* _Exercise directions_:
Repeat the records below exactly as they appear.

::::::::

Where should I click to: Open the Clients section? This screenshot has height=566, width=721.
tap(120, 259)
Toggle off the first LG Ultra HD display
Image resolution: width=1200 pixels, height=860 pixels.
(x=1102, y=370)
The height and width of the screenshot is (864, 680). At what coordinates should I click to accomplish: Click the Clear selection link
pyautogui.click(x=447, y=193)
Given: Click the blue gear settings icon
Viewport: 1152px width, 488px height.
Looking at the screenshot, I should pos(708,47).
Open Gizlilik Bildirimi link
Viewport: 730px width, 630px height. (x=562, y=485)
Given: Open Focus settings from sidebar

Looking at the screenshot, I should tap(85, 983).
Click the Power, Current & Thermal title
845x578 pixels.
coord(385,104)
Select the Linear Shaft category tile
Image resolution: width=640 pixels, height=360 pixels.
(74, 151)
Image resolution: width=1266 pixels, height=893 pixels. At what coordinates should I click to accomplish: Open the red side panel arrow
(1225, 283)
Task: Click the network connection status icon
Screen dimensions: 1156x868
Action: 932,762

::::::::

* _Worked solution_:
Where should I click to: Open the Clients section? This screenshot has height=566, width=721.
tap(120, 259)
Toggle off the first LG Ultra HD display
Image resolution: width=1200 pixels, height=860 pixels.
(x=1102, y=370)
The height and width of the screenshot is (864, 680). At what coordinates should I click to accomplish: Click the Clear selection link
pyautogui.click(x=447, y=193)
Given: Click the blue gear settings icon
Viewport: 1152px width, 488px height.
Looking at the screenshot, I should pos(708,47).
Open Gizlilik Bildirimi link
Viewport: 730px width, 630px height. (x=562, y=485)
Given: Open Focus settings from sidebar

Looking at the screenshot, I should tap(85, 983).
Click the Power, Current & Thermal title
845x578 pixels.
coord(385,104)
Select the Linear Shaft category tile
Image resolution: width=640 pixels, height=360 pixels.
(74, 151)
Image resolution: width=1266 pixels, height=893 pixels. At what coordinates should I click to accomplish: Open the red side panel arrow
(1225, 283)
Task: Click the network connection status icon
Screen dimensions: 1156x868
Action: 932,762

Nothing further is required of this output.